▸ **Exercise**
Restate all of the data exactly.

-- Records to use follows --

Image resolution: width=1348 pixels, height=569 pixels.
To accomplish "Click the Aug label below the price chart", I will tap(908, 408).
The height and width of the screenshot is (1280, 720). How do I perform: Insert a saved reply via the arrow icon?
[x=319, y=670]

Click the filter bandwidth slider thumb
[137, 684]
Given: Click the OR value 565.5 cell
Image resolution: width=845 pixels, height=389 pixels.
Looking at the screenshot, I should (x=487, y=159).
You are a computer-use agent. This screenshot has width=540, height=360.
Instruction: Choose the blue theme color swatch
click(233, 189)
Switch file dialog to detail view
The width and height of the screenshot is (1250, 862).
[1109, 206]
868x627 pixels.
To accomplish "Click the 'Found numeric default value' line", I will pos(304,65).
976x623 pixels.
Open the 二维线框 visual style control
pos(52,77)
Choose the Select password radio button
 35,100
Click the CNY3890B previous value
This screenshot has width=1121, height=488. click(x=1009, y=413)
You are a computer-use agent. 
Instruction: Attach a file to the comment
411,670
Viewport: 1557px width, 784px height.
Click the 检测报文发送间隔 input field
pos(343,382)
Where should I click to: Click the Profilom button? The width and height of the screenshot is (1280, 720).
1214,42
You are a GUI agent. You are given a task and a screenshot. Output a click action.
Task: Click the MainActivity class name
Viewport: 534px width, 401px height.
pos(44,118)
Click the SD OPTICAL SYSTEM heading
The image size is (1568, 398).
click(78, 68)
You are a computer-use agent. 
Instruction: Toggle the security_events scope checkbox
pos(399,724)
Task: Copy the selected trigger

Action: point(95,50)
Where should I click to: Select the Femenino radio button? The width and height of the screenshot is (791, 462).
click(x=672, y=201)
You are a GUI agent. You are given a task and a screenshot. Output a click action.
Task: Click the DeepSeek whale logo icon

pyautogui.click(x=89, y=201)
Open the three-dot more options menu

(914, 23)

-- Records to use concluded --

▸ **Answer section**
Image resolution: width=1348 pixels, height=569 pixels.
To accomplish "Click the Aug label below the price chart", I will tap(908, 408).
The height and width of the screenshot is (1280, 720). How do I perform: Insert a saved reply via the arrow icon?
[x=319, y=670]

Click the filter bandwidth slider thumb
[137, 684]
Given: Click the OR value 565.5 cell
Image resolution: width=845 pixels, height=389 pixels.
Looking at the screenshot, I should (x=487, y=159).
You are a computer-use agent. This screenshot has width=540, height=360.
Instruction: Choose the blue theme color swatch
click(233, 189)
Switch file dialog to detail view
The width and height of the screenshot is (1250, 862).
[1109, 206]
868x627 pixels.
To accomplish "Click the 'Found numeric default value' line", I will pos(304,65).
976x623 pixels.
Open the 二维线框 visual style control
pos(52,77)
Choose the Select password radio button
 35,100
Click the CNY3890B previous value
This screenshot has width=1121, height=488. click(x=1009, y=413)
You are a computer-use agent. 
Instruction: Attach a file to the comment
411,670
Viewport: 1557px width, 784px height.
Click the 检测报文发送间隔 input field
pos(343,382)
Where should I click to: Click the Profilom button? The width and height of the screenshot is (1280, 720).
1214,42
You are a GUI agent. You are given a task and a screenshot. Output a click action.
Task: Click the MainActivity class name
Viewport: 534px width, 401px height.
pos(44,118)
Click the SD OPTICAL SYSTEM heading
The image size is (1568, 398).
click(78, 68)
You are a computer-use agent. 
Instruction: Toggle the security_events scope checkbox
pos(399,724)
Task: Copy the selected trigger

Action: point(95,50)
Where should I click to: Select the Femenino radio button? The width and height of the screenshot is (791, 462).
click(x=672, y=201)
You are a GUI agent. You are given a task and a screenshot. Output a click action.
Task: Click the DeepSeek whale logo icon

pyautogui.click(x=89, y=201)
Open the three-dot more options menu

(914, 23)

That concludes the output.